*** Records for this task ***

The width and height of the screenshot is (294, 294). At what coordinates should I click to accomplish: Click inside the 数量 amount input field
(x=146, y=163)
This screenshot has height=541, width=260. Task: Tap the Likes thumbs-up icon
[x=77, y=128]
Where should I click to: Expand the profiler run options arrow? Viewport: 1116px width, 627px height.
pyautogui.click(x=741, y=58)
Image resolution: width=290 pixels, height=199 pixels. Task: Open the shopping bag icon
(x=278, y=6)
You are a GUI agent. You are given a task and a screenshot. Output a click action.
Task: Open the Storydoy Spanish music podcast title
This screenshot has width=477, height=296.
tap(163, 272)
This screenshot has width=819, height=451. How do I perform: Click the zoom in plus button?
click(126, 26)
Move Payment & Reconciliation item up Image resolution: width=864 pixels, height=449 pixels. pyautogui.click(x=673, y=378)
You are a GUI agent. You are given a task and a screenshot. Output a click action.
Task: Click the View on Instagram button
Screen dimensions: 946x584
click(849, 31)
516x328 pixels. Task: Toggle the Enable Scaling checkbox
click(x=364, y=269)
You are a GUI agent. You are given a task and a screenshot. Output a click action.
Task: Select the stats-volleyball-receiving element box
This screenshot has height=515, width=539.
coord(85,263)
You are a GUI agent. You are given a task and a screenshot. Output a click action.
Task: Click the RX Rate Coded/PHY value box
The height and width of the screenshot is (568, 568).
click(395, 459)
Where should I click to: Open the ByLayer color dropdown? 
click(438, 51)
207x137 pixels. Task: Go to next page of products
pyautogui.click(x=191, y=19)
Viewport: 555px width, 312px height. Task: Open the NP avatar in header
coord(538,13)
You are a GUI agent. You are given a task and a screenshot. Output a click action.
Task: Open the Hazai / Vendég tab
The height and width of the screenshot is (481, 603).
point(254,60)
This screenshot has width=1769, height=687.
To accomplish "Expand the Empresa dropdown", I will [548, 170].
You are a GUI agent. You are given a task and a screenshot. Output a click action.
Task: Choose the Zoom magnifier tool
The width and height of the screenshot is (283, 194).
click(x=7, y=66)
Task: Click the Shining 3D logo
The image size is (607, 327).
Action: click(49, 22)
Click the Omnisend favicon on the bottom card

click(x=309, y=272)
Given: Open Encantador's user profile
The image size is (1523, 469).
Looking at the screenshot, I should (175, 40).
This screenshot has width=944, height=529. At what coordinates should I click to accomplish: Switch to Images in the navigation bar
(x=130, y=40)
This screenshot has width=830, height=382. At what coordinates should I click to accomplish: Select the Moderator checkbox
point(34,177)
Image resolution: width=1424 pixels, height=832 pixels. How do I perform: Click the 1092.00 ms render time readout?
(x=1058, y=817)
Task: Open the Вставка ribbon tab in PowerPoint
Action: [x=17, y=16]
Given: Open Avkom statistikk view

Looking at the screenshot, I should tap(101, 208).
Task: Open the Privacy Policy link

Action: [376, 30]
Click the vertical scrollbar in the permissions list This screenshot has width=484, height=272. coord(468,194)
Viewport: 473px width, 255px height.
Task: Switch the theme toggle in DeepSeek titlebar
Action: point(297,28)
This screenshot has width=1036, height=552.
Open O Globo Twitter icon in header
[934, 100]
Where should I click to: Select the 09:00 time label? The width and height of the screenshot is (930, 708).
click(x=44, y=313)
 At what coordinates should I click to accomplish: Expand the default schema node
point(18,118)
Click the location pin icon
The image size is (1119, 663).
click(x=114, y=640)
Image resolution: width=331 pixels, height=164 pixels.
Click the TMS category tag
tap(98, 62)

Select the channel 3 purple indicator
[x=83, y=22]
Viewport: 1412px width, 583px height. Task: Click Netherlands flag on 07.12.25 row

*** End of Records for this task ***

* **What you will do**
Every line from the one holding "Click the vertical" through the final line of the listing must be echoed exactly; leave out all other lines.

* **Response to this exercise**
Click the vertical scrollbar in the permissions list This screenshot has width=484, height=272. coord(468,194)
Viewport: 473px width, 255px height.
Task: Switch the theme toggle in DeepSeek titlebar
Action: point(297,28)
This screenshot has width=1036, height=552.
Open O Globo Twitter icon in header
[934, 100]
Where should I click to: Select the 09:00 time label? The width and height of the screenshot is (930, 708).
click(x=44, y=313)
 At what coordinates should I click to accomplish: Expand the default schema node
point(18,118)
Click the location pin icon
The image size is (1119, 663).
click(x=114, y=640)
Image resolution: width=331 pixels, height=164 pixels.
Click the TMS category tag
tap(98, 62)

Select the channel 3 purple indicator
[x=83, y=22]
Viewport: 1412px width, 583px height. Task: Click Netherlands flag on 07.12.25 row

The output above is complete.